- [Source extract]
-------

First Round Findings

Most mock drafts have Georgia wide receiver A.J. Green going to Cleveland at No. 6. The Browns' last first-round drafted wide receiver didn't end well. In 2011, is it worth trying again?

With a little more than two weeks until the 2011 NFL Draft, mock drafts are readily available on these here interwebs. At TheOBR.com and FoxSportsOhio.com, the Mock Draft Muncher lists the most popular picks for each team from the various mock drafts.

According to The Muncher, most mock drafts trend toward the Cleveland Browns selecting Georgia wide receiver A.J. Green with the No. 6 overall pick. Green's career stats are impressive (166 catches for 2,619 yards and 23 touchdowns) and so, too, are his catches.

Yet, I can't shake this gun-shy feeling I have taking a wide out at No. 6.

First, I'm still a little chapped from the last time the Browns selected a wide out in the top 10. In 2005, Michigan's Braylon Edwards was taken with the third overall pick. Edwards had some decent seasons in Cleveland, but his drops and his on-field attitude caused too much frustration. He never lived up to his draft day expectations, and on Oct. 8, 2009, the relationship thankfully ended.

Second, there was the second round of the 2009 NFL Draft. The Browns selected two wide receivers among the top 50 picks. Neither Brian Robiskie nor Mohamed Massaquoi has become weapons in the Browns' passing game.

Finally, there is no doubt a big reason Green Bay and Pittsburgh reached the Super Bowl last season was because of its playmaking wide receivers. Donald Driver, Greg Jennings, James Jones and Jordy Nelson led the Packers wide receiving corps while Pittsburgh featured Mike Wallace, Hines Ward and Antwaan Randle El. None of those seven wide receivers were selected in the first round.

If other NFL teams can be successful without drafting highly touted wide outs, do the Browns need to go down that route again?

I was fully prepared to debunk the majority of the current mock drafts that have the Browns selecting Green. Yes, Green possesses immense talent and potential, but I couldn't help feel that pick could be better served on another position. Somewhere, the next Jennings or Wallace is ready to be selected in a latter round.

Well, a little basic research can go a long way.

First, I found an ESPN.com article from 2008. Columnist Mike Sando listed his top 10 wide receivers of all-time.

1. Jerry Rice, 49ers/Raiders/Seahawks, 1985-2004

2. Randy Moss, Vikings/Raiders/Patriots/Titans, 1998-present

3. Don Hutson, Packers, 1935-45

4. Michael Irvin, Cowboys, 1988-99

5. Paul Warfield, Browns/Dolphins, 1964-77

6. Charley Taylor, Redskins, 1964-77

7. Steve Largent, Seahawks, 1976-89

8. Cris Carter, Eagles/Vikings/Dolphins, 1987-2002

9. Terrell Owens, 49ers/Eagles/Cowboys/Bills/Bengals, 1996-present

10. Marvin Harrison, Colts, 1996-2008

I cross-referenced that list with the NFL Network's Top 100 Players of All-Time list. Six of the 100 players were wide receivers, with Rice at No. 1. The only player in NFL Network's list not mentioned by Sando two years earlier was Elroy "Crazylegs" Hirsch, who played for the Cleveland and Los Angeles Rams from 1945-57.

-------

- [Extracted data]
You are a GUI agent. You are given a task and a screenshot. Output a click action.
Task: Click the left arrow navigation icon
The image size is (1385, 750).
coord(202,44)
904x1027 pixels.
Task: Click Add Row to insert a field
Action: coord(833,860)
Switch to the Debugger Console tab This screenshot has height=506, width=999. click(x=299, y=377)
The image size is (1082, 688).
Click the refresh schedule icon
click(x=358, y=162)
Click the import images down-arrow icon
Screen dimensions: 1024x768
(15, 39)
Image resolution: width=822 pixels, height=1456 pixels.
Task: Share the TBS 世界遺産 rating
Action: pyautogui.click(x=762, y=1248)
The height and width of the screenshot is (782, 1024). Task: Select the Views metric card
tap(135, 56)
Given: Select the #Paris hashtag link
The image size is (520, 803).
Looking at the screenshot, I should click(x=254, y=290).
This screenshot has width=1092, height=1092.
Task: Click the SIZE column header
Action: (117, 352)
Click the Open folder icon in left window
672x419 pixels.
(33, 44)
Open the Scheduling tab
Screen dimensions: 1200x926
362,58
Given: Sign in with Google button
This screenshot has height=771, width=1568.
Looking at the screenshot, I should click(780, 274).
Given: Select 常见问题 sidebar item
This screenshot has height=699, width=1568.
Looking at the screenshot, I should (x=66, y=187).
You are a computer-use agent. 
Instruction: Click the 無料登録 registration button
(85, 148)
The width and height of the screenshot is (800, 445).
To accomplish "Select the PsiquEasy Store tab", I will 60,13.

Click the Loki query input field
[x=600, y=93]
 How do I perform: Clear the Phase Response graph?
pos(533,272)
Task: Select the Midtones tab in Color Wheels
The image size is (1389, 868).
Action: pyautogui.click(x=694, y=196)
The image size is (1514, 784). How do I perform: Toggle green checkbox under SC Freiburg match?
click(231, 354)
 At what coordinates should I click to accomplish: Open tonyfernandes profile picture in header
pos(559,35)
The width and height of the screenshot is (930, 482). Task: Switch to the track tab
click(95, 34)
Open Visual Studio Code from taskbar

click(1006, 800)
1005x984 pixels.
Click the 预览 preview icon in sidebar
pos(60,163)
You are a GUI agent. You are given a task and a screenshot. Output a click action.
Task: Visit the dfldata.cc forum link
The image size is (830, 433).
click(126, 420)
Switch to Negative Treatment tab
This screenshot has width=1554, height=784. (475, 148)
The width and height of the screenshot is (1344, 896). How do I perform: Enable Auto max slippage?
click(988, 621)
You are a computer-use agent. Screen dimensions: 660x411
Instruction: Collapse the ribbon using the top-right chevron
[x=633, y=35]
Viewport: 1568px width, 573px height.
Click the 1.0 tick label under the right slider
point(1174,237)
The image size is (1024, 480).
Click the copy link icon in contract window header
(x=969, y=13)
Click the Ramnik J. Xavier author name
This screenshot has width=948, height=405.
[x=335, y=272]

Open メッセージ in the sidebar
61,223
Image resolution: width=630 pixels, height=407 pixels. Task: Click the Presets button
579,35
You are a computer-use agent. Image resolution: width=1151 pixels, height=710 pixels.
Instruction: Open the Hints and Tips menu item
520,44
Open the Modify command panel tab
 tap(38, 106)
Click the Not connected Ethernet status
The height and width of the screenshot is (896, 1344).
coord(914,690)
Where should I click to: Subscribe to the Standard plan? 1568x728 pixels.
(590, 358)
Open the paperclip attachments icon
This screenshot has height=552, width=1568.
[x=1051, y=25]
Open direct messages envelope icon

-------

- [Given exercise 1] Translate this sentence from the article on the Browns and the 2011 draft into Spanish: "Well, a little basic research can go a long way."
- [Given exercise 2] Continue the article on the Browns and the 2011 draft, picking up right after its last sentence.

- [Right answer 1] Bueno, un poco de investigación básica puede dar mucho de sí.

- [Right answer 2]
Here's what I found:

•Seven of those 10 were drafted in the first round

•Five of the seven were selected between Nos. 3-11 overall

•Only two were not picked in the college draft

•Hutson was the only undrafted wide out

•Carter was taken in the 1987 supplemental draft

•Largent was selected the farthest from round one, going No. 117 overall in the fourth round of the 1976 draft.

In no way am I saying it is a lock Green will join those all-time greats. But, more than likely, a franchise-changing wide receiver will be selected in the first round.

The NFL has changed since a majority of those 10 players suited up. In 2010, of the league's top 10 players in receiving yards, seven were drafted in the first round:

Falcons' Roddy White (Drafted No. 27 overall in 2005; 115 catches for 1,398 yards)

Colts' Reggie Wayne (No. 30 in 2001; 111-1,355)

Texans' Andre Johnson (No. 3 in 2003; 86-1,216)

Chiefs' Dwayne Bowe (No. 23 in 2007; 72-1,162)

Cardinals' Larry Fitzgerald (No. 3 in 2004; 90-1,137)

Lions' Calvin Johnson (No. 2 in 2007; 77-1,120)

Redskins' Santana Moss (No. 16 in 2001; 93-1,115)

The three who were not selected in the first round were the league-leader from Denver in Brandon Lloyd, (fourth round; 77-1,448), Jennings (second round in 2006; 76-1,265) and Wallace (third round in 2009; 60-1,257).

If you remember, five of the seven all-time greats were drafted No. 11 or better. How has that gone in recent seasons?

Last season, no wide receiver was selected among the first 11 picks.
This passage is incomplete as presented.